また、競馬の安全性や質の面での課題もある。この日の第1競走である2歳牡馬限定戦(1650m)では、著名な馬主兼調教師のウマール・バオJr.(Oumar Bao Jr.)氏が手掛けたディオフォール(Diofor)が勝ち時計2分28秒で優勝した[参考までに、4月29日にサウスウェル競馬場で行われたクラス6のマイル戦(ファイバーサンド馬場)で優勝したスージージャヴェア(Susie Javea)の勝ち時計は1分46秒]。
レースの早い段階で実力の格差がどの程度かはっきりしていた。½マイル(約800m)を過ぎた地点で2頭が30馬身後ろを走っており、最後の1周はまるで平地のマイル戦ではなくグランドナショナルの終盤のように馬はバラバラになっていた。1頭が予後不良となり(この日の唯一の予後不良事故)、救急車は砂に埋もれて動けなくなり、サリフ・コバ騎手(21歳)は明らかに頭に打撲傷を負っていたが、その日の残りのレースで騎乗を続けた。
マンスール・シラ氏はこう語った。

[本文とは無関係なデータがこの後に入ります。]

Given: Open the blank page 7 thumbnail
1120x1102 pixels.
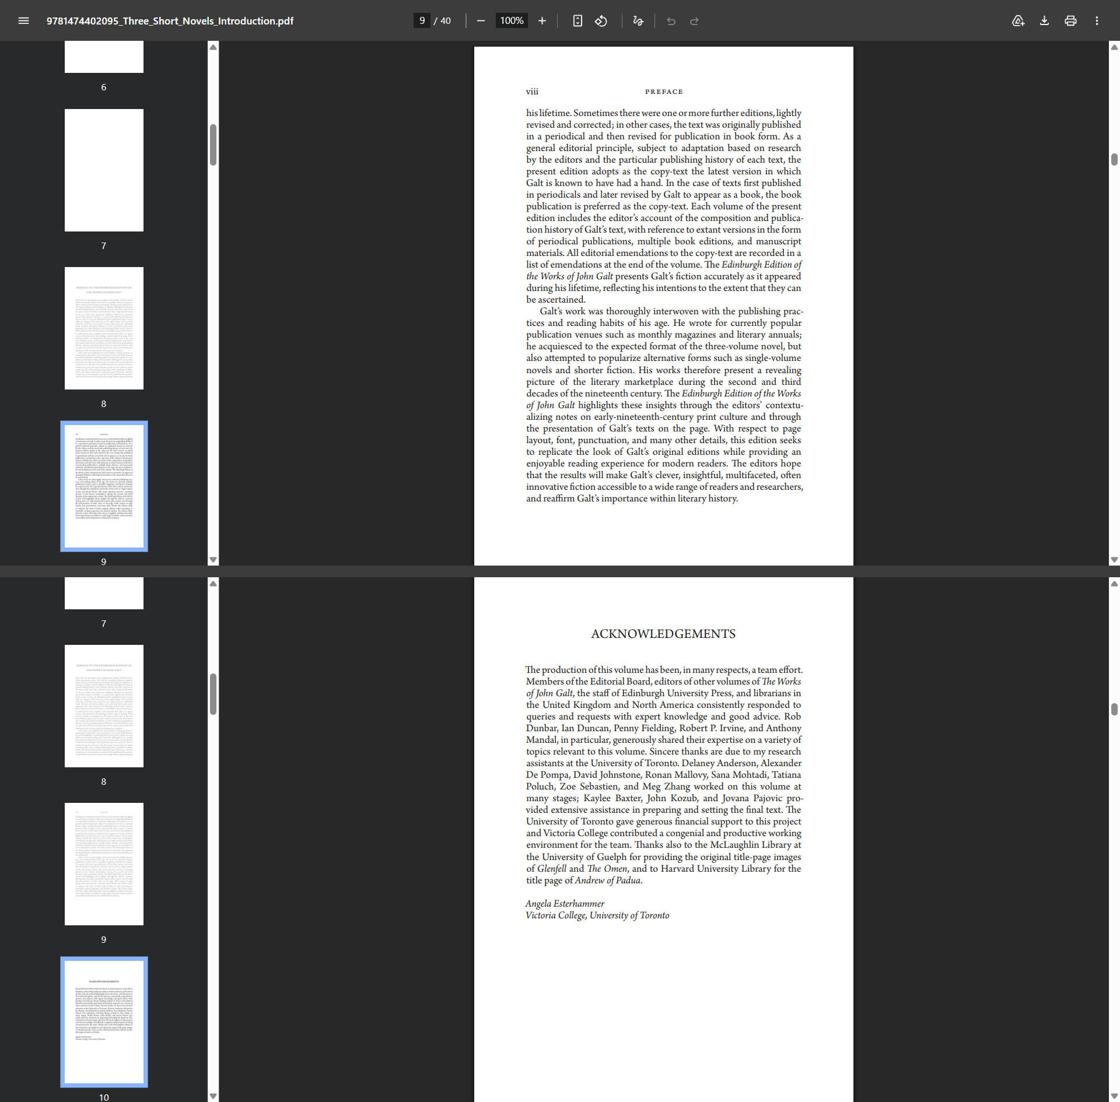Looking at the screenshot, I should pos(104,170).
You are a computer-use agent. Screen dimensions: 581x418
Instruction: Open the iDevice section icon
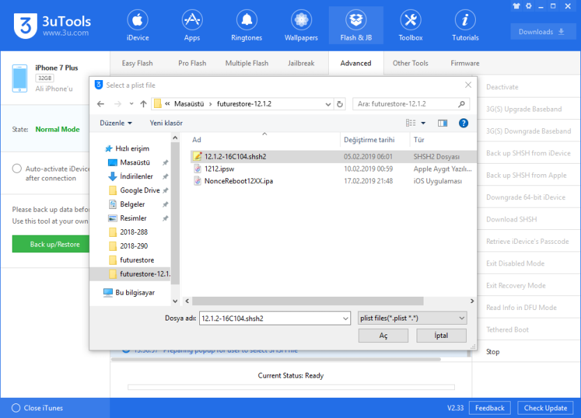(137, 20)
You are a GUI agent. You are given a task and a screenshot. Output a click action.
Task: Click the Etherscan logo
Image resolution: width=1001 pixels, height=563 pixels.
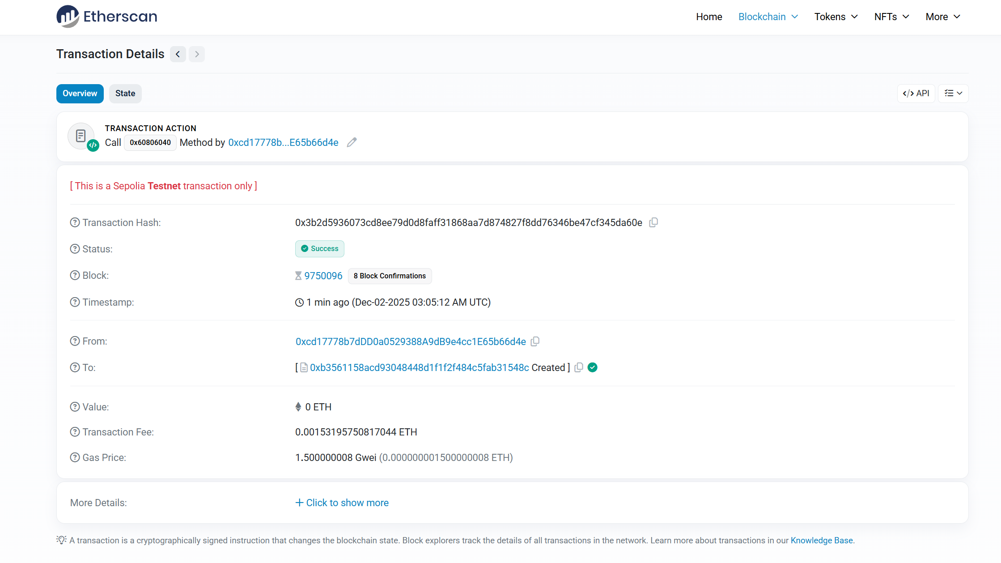click(107, 17)
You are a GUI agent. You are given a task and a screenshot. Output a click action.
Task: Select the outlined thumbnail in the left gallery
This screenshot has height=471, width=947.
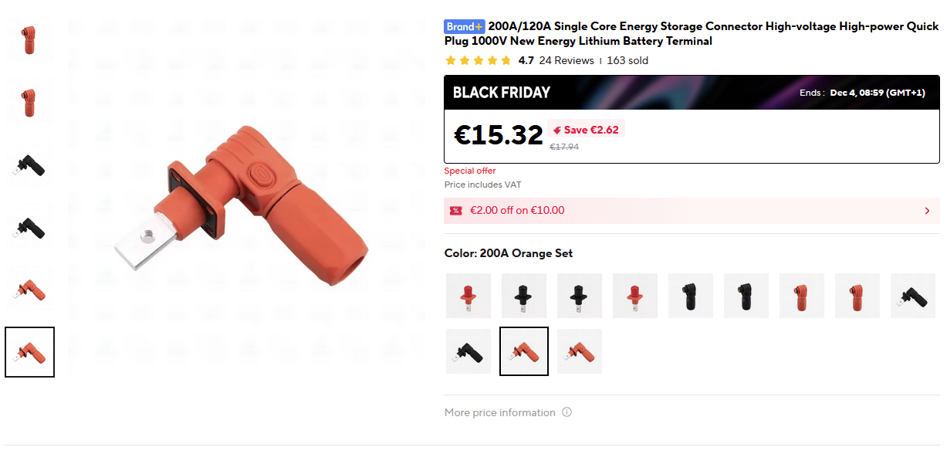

「この10年間でセネガルの競馬は大きく発展しましたが、現状はまだ私たちが目指しているものからかけ離れています。多くの理由から、理想的な競馬を実現するのはここでは難しいのです。サハラ以南のアフリカには、水があまりありません。そのため馬に与える乾草がなく、藁やピーナッツで代用しています。また、馬を調教するのに適した土地もありません。現在はラックローズ(レトバ湖)の近くにある砂コースを使用していますが、砂が深く、馬が悪戦苦闘して怪我することもあります」。
馬の栄養状態にしても、スキーゴーグルを装着して勝負服が破れた騎手にしても、すべて財源の問題である。セネガルの競馬は、国家競馬管理委員会(Comité National de Gestion des Courses Hippiques:CNG)によって運営されている。CNGは競馬開催日程を作成し、出走登録を管理し、競走当日の運営を担当し、そして重要なことであるが、賞金を配分している。
CNGの第一副理事長であるビボ・シー(Bibo Sy)氏はこう語った。「大統領は、セネガル国営宝くじ(Loterie Nationale Sénégalaise : LONASE)の収入の2%をCNGに与えると宣言しています。これは毎月末に行われますが、CNGとLONASEの間では常に争いが起きています。私たちは収入の2%を要求するのですが、LONASEは利益の2%であると主張します。CNGは現在、年間約2億CFAフラン(約4,000万円)の収入があり、これで予算の60%を賄っており、残りはスポンサー料・出走登録料・寄付などで補填しています。それにより合計で毎年約50万ユーロ(約6,500万円)の収入があり、競馬開催日は1日につき約1万5,000ユーロ(約195万円)の費用が掛かっています」。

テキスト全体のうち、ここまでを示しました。